Sarah Lerfel Finds Commerce in Art.

Indie Inc.: Sarah Lerfel

By now the story is somewhat legendary. The mother wants to open a store with her daughter. Coincidentally (or not), there's a store for rent in the neighborhood where they live. They rent the space and name it after the mother, Colette. Mother and daughter Sarah (Lerfel) have been making retail magic in their Paris boutique ever since.

Colette has become a go-to destination for its diverse mix of high and low: Yves St. Laurent and Nike, CDs, a restaurant and water bar, and an Ed Templeton art exhibit with works for sale -- it's the hipster happening, ever-changing, one-stop shopping experience. The windows are curated every week, and the stock rotates as fast as Lerfel's eye can see it and get it in the store. Blink and you'll have missed it, especially now. "We are doing some renovation work this summer, something we never did. We kept doing some little change all the time but we never closed," says Lerfel. "It's a little scary in a way, because the shop works the way it is now, and if we had something else in our life, I suppose we would not make the change. But it's really part of the story, and we keep on changing."

Lerfel studied art and interned at Purple magazine and art galleries. By 1997, change was in the air. No one had done a store like Colette, but the concept resonated. "People traveled and everyone liked the same music," she says. "At the same moment, everybody in New York, Paris and London were talking about the same thing. I think that was new. Before that, New York was ahead of other cities. And more and more it was easy to explain that we would bring the best of the things we like. We would bring Kiehl's, which was only in New York and nowhere in Paris. And we would bring Pucci. It would be the best of different worlds, like a mini-department store with editing."

At Colette, the worlds of art and commerce live in harmony. Take the art gallery, for example. "I always had an interest both in a new young artist and a new pair of sneakers. We always worked more like a magazine and we would consider this gallery like a portfolio page, a space to introduce someone we like [in] the same way we would introduce a new young fashion designer." As cool as the products and the art are, what really makes this space unique is its ability to fit high fashion into the picture. But maintaining a balance between haute and pop is a shifty business. "At one point it was a problem. We had lots of stuff from Prada. We couldn't see the young designers in the middle of the big names. We worked on this. Now we have a very good balance."

In the global arena, the journey from concept to knockoff is just a flight away. There are the originals, and then the others who come along, improve the concept and sell it for less. "Everyone has an idea, and others see the idea and try to copy it. But they don't live it," Lerfel explains. "Some shops have been inspired by Colette -- they write on a piece of paper everything we have and open six months later. Of course we are completely different six months later because we keep renewing. We keep changing and no one can follow this rhythm."

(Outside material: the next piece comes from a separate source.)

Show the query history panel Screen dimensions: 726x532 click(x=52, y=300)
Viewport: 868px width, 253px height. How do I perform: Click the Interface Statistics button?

As part of her duties, Lerfel logs many frequent flier miles looking for the perfect something. Cruising the surface of pop culture, she's curious and interested in so many things that she's an expert in none, doing what she's always done: "To be intersted both in the latest camera and the latest toy or artist. I am really a specialist of the moment, the now."

But a trendsetter? Never. "I don't try to make a trend," she says. "I just put together things I like so if something in Colette becomes a trend, I would be the first to be surprised and happy, and soon we would stop because it will be everywhere and we would not like it anymore."

Though Lerfel swears she will never sell out to a bigger company in order to open more stores, there's always a project in the air to go along with the parties, openings and dance classes that have become a regular kitsch highlight. Most immediately, there's a pop-up store in Beijing during the Olympics and one with Gap in Manhattan opening in September.